• Brief:
Go line by line through the entries below and copy those containing the string "computer".

Source records:
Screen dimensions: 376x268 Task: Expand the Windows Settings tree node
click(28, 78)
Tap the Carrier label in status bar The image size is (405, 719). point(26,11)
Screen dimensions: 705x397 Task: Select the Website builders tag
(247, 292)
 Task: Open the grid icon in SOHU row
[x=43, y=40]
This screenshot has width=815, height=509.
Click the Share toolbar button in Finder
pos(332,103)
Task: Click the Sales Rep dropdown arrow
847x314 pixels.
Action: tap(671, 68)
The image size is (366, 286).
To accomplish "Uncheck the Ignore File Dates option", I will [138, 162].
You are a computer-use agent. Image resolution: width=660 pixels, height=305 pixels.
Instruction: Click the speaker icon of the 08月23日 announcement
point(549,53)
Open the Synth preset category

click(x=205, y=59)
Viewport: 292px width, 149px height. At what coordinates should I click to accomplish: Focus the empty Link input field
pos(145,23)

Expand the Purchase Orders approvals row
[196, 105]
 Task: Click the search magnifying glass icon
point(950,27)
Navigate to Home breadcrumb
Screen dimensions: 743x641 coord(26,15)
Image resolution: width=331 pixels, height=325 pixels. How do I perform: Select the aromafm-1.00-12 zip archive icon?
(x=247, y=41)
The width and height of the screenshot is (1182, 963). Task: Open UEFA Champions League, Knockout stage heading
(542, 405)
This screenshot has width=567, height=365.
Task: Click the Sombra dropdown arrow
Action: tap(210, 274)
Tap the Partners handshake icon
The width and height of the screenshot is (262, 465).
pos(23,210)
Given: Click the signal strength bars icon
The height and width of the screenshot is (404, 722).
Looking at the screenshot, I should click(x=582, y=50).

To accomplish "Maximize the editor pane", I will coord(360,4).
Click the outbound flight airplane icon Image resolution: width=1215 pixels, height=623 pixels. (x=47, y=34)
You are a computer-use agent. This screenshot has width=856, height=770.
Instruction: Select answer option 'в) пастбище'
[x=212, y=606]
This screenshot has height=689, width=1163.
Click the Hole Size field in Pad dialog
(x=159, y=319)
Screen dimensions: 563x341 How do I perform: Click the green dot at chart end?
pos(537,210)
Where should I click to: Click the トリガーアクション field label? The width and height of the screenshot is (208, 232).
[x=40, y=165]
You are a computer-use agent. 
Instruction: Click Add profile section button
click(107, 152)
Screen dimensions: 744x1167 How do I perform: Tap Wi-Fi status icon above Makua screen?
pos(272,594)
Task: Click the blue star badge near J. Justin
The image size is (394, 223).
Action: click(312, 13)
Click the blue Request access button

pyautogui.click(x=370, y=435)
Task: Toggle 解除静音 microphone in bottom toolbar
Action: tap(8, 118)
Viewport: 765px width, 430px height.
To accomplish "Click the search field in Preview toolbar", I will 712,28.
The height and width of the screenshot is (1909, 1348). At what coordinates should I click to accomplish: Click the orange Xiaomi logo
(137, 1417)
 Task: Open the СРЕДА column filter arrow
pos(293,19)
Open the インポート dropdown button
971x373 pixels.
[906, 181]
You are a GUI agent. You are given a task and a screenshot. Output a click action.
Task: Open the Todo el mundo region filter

• Completed exercise:
You are a computer-use agent. Image resolution: width=660 pixels, height=305 pixels.
You are a computer-use agent. This screenshot has width=856, height=770.
You are a computer-use agent. 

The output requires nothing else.